- _Task requirements_:
1. Duplicate the passage of the Jaime Sendra article starting with "Bear hugs are" and going on through "vicariously … through himself.".
2. Answer these questions using the article about Jaime Sendra:
(a) Which city's logo did Sendra create?
(b) About how many phone calls did he get the morning the Aston Martin was found in White Rock Lake?
(c) What lines his long gravel driveway?
3. Write the next part of the article about Jaime Sendra, picking up after its last sentence.

- _Document extract_:
* BEGIN *

Bear hugs are what he gives bears. He once brought a knife to a gunfight, just to even the odds. If he were to punch you in the face you would have to fight off a strong urge to thank him. He lives vicariously … through himself.
He is Jaime Sendra, and he gives the Dos Equis dude a real run for his money. What follows is what we printed about Sendra in our story about car enthusiasts. There was so much more I did not have space to include. For example, I did not have the opportunity to mention that he created the City of Richardson logo. Pro bono. He lived in Richardson before moving to the White Rock area. He loved it and wanted to leave the city a gift, he says. The city happened to be re-branding before he moved, so he created the logo we see today when driving through the suburb. I also am not sure I properly stressed the amazing story of his father’s business in Mexico, Bimbo, and the fact that Sendra opted to leave the fortune — we are talking a billion-dollar business — and come to America to pursue his own.
Also, remember the time that Aston Martin was found floating in White Rock Lake? It was the same color as Sendra’s Aston Martin, so he says he got about 100 phone calls that morning. He walked to the spot to see what had happened, he recalls. “I was curious … oooohhh man.” He really has no more words for how much the sight pained him. He let me start his Aston Martin and rev the engine. I think I finally understood.
Everything that surrounds Jaime Sendra is impressive. Colorful blooms and foliage line his long gravel driveway, the pinnacle at which presents a picturesque view of White Rock Lake. A playground worthy of a public park and the remnants (a bouquet of Mylar balloons) of a grandchild’s recent birthday party occupy a sprawling yard.

* END *

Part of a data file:
* BEGIN *

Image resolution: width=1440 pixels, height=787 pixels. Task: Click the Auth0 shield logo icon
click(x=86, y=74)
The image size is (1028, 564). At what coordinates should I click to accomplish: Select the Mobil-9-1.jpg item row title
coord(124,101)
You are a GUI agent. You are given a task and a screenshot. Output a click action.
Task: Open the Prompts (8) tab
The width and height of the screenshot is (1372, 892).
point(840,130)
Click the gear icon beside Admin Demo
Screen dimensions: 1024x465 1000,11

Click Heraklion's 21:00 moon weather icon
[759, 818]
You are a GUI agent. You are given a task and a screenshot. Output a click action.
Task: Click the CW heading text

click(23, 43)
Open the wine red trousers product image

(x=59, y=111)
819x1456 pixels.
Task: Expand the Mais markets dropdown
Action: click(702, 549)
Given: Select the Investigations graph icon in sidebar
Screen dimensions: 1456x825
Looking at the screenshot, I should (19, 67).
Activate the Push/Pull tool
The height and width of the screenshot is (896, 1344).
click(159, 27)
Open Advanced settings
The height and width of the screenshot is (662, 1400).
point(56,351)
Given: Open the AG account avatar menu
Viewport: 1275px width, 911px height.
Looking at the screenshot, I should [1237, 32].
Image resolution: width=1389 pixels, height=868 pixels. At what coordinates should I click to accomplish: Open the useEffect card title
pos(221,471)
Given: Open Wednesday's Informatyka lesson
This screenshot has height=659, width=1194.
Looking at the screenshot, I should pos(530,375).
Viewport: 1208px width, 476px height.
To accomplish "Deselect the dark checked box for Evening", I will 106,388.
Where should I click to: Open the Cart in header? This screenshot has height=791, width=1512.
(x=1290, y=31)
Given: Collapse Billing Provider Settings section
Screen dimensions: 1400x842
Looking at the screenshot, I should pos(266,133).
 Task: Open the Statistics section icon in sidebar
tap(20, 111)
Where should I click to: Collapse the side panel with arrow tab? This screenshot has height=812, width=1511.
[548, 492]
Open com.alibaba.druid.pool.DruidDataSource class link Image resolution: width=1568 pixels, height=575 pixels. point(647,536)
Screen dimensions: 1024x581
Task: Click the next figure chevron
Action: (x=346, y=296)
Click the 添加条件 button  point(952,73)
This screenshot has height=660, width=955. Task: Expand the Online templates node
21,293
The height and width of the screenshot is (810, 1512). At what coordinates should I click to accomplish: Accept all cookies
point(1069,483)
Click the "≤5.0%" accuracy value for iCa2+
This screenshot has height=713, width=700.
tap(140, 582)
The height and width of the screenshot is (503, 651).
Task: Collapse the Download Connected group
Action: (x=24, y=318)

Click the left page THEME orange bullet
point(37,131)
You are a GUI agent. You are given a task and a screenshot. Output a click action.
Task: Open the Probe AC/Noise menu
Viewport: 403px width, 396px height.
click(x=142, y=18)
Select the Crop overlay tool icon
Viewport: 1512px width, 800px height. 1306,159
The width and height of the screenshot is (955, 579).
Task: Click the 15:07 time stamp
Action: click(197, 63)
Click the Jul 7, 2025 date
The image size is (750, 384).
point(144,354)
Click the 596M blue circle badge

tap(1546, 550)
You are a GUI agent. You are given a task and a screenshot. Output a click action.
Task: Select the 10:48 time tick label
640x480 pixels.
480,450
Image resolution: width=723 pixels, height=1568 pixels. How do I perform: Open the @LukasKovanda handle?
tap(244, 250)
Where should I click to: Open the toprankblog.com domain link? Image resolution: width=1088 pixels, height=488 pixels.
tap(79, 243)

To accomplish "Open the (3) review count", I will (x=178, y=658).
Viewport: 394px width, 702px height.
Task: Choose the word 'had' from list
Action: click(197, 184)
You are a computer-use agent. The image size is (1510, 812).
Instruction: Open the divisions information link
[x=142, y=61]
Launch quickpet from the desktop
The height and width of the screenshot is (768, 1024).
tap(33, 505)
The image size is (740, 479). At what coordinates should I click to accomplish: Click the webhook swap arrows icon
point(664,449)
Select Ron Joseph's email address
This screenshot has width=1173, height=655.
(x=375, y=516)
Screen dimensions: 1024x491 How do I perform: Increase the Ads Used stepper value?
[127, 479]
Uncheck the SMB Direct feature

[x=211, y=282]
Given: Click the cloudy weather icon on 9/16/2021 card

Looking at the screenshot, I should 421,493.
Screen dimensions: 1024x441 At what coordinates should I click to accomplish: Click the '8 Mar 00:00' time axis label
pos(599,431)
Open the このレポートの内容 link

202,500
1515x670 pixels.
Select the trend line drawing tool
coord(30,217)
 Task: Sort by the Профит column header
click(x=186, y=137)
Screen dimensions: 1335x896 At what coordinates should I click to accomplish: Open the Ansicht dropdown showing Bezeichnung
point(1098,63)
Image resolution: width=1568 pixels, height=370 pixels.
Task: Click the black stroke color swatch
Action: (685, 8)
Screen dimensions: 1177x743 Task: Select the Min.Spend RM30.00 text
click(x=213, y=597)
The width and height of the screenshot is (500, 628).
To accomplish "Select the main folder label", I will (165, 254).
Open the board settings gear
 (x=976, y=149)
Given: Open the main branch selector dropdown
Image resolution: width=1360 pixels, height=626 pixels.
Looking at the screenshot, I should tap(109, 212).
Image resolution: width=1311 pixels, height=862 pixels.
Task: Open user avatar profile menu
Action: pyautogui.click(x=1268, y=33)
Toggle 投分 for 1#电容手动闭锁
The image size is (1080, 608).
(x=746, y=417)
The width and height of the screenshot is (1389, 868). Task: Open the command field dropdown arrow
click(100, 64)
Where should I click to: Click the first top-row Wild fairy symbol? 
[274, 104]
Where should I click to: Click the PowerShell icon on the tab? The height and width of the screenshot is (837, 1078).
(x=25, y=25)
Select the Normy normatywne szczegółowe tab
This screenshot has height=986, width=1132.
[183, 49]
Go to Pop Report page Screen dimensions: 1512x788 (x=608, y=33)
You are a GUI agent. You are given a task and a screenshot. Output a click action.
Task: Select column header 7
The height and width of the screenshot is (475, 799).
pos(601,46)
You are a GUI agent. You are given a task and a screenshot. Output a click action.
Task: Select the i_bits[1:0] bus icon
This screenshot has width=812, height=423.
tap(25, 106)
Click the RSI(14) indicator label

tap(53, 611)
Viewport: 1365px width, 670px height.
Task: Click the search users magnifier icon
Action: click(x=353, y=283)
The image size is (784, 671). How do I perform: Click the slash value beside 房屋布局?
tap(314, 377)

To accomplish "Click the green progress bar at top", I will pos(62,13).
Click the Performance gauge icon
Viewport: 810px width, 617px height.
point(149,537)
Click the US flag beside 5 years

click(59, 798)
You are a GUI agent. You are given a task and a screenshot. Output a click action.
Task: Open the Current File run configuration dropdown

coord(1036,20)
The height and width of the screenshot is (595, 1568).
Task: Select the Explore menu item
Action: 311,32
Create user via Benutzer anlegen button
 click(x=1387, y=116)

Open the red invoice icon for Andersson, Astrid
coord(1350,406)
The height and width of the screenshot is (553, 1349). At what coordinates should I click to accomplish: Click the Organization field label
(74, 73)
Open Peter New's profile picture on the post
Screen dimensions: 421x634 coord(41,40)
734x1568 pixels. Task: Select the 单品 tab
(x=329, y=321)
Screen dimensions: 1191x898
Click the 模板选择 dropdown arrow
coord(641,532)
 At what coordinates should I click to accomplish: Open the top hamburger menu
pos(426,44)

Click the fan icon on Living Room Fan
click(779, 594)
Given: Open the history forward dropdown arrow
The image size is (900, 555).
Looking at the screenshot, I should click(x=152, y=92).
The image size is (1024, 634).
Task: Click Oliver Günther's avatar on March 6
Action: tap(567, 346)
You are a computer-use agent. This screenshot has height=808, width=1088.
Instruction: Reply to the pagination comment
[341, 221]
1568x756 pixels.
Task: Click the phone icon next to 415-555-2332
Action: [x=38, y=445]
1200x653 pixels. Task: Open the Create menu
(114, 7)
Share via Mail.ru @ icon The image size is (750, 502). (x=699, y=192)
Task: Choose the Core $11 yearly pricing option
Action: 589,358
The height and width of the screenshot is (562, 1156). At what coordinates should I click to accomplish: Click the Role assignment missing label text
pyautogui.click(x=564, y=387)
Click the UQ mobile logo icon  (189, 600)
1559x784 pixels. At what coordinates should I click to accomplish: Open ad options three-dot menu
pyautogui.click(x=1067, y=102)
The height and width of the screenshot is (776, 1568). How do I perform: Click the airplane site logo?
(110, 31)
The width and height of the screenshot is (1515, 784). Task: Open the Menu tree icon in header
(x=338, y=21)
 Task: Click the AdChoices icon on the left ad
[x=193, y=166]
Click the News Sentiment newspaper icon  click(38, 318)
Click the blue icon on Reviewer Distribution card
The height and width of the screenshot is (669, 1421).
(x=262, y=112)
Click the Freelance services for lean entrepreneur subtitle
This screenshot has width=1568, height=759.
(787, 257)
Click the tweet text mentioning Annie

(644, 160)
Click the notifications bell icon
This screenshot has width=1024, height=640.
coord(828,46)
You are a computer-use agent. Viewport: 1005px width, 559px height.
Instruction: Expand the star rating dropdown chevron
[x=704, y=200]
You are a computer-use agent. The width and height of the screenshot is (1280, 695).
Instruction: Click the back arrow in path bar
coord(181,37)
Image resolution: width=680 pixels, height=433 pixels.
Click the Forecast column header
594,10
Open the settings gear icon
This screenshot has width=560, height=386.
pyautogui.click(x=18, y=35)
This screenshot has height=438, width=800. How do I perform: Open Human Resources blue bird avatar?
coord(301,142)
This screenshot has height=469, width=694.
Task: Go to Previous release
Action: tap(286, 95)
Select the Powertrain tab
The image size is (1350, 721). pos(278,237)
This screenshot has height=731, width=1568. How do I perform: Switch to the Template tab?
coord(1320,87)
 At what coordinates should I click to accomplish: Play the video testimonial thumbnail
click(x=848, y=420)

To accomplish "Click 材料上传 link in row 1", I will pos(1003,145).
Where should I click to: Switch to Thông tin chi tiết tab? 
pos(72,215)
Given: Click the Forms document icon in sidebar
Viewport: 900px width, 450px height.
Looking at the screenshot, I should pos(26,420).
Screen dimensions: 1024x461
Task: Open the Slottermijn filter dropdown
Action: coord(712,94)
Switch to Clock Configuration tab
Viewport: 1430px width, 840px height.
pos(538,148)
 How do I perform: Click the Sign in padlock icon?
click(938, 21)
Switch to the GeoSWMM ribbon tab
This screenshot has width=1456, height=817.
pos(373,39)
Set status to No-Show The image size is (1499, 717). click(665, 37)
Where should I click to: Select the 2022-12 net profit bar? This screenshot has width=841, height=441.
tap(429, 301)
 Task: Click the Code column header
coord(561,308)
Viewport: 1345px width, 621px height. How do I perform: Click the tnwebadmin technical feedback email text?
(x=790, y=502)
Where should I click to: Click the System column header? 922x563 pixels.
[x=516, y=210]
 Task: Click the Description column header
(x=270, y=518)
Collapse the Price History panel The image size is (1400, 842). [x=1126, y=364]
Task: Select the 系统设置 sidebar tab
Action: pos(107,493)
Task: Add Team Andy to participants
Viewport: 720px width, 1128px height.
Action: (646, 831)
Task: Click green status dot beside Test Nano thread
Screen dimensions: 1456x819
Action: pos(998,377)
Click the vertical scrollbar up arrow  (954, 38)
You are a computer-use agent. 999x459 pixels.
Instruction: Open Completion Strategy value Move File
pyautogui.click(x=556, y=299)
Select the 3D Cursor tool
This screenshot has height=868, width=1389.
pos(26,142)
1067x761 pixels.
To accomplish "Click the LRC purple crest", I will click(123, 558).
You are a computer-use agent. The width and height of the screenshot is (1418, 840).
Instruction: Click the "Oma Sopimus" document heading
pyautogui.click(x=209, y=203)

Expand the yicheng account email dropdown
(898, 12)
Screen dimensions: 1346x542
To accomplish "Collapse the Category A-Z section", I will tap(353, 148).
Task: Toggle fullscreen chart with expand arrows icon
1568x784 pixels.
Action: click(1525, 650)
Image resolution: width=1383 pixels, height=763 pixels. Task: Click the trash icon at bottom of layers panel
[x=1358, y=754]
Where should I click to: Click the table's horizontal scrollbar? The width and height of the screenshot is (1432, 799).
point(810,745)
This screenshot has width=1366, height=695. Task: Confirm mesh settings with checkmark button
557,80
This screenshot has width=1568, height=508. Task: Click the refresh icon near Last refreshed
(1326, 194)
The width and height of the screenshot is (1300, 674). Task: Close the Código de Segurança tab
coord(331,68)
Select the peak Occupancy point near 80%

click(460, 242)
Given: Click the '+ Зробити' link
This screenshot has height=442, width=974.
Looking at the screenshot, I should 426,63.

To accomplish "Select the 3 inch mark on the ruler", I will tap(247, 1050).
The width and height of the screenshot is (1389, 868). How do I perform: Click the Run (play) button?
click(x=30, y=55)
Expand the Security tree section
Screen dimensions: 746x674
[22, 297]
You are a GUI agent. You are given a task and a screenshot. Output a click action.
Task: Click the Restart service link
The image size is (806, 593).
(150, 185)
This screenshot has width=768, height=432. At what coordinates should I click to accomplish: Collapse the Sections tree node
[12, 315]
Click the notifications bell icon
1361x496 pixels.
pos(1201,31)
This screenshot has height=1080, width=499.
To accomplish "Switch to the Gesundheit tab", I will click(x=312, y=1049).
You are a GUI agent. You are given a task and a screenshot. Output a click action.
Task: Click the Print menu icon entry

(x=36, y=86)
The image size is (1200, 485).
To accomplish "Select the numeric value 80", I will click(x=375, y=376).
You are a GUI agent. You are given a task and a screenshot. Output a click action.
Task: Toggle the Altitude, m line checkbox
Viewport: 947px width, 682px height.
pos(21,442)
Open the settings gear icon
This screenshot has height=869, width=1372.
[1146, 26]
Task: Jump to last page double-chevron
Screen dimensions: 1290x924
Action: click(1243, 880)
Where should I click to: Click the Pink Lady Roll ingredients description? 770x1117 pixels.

* END *

- _Responses_:
1.
Bear hugs are what he gives bears. He once brought a knife to a gunfight, just to even the odds. If he were to punch you in the face you would have to fight off a strong urge to thank him. He lives vicariously … through himself.

2.
(a) The City of Richardson
(b) About 100
(c) Colorful blooms and foliage

3.
Warm greetings flow as the 72-year-old briskly makes his way to the gate. He shakes hands and asks a few questions; he responds generously to the ones posed to him. Within a few minutes it is understood that his parents were Mexican, by way of Barcelona, Spain, and that his father founded Bimbo Bakery, now a multinational billion-dollar company. And that Sendra didn’t really want to be in the bakery business. He was an artist, a graphic artist, with a pioneering mindset. He came to America in 1968 to study, met his wife, Peggy (“There were bells in the hills the first time I saw her,” he says, his Spanish accent adding a lyrical lilt), and moved back to Mexico for a few years before returning to start his own graphics company, which, with ingenuity and hard work and his brother’s partnership, made him financially successful in his own right. His parents’ story would be enough for a movie, he says, but that’s not why we are here.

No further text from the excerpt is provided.